The effects of SRS-A and histamine antagonists on antigen-induced contraction of guinea pig trachea

Spirally cut tracheae from actively sensitized guinea pigs were challenged with antigen in the presence and absence of indomethacin. In the absence of indomethacin, the SRS-A antagonist FPL55712, added 30 min before challenge had no effect on antigen-induced contraction (ATC) when added in concentrations less than or equal to 1.7 X 10(-6) M. However with the highest concentration employed (5.2 X 10(-6) M) the duration of ATC was reduced by 45%. Furthermore the enhancement by indomethacin of the peak height of ATC was reduced even by lower (5.2 X 10(-7) M) concentrations of FPL55712. The inhibition of FPL55712 was time-dependent, suggesting that its action was not confined to competitive receptor antagonism. Hence, although our previous data indicate that a lipoxygenase product is involved in ATC, the current findings suggest that lipoxygenase products in addition to SRS-A contribute to the response.
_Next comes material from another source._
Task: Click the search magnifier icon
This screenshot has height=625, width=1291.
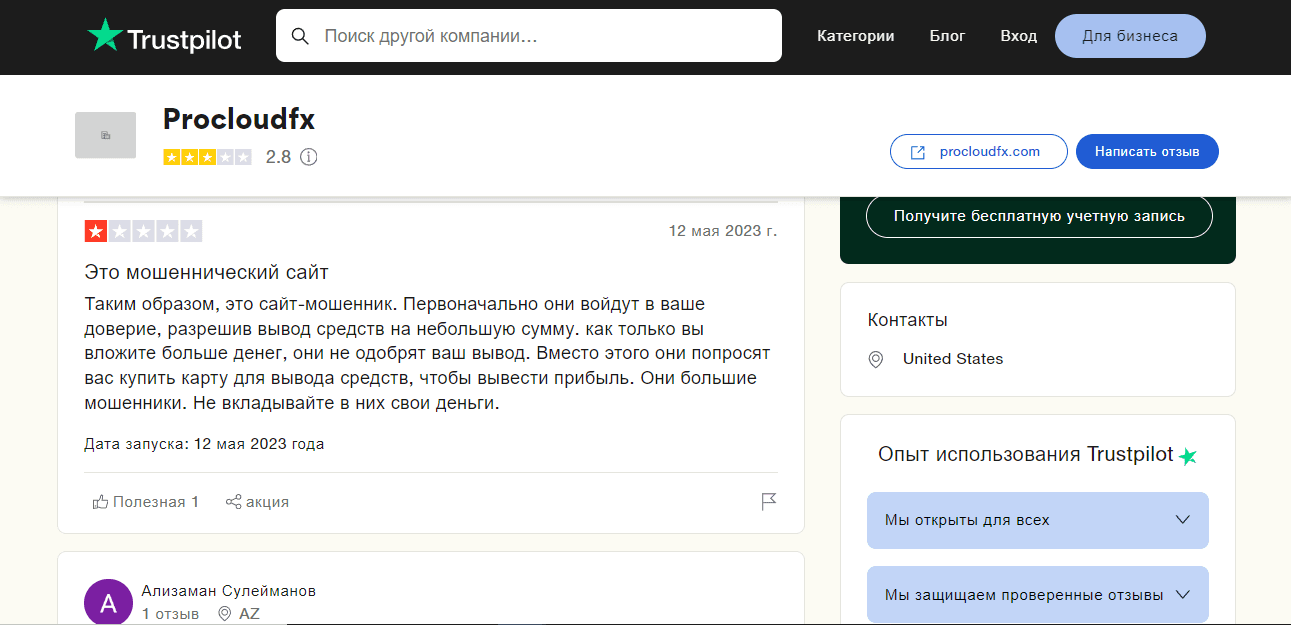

THe H1-antagonists mepyramine, chlorpheniramine and diphenhydramine inhibited ATC only in the first minute, and the peak height was reduced only by diphenhydramine. The H2-antagonist cimetidine had no effect on ATC. These data suggest that the contribution of histamine to ATC is small, confined to the first minute following antigen challenge and mediated via H1-receptors. Reduction of the peak height by diphenhydramine may be unrelated to its H1-antagonist properties.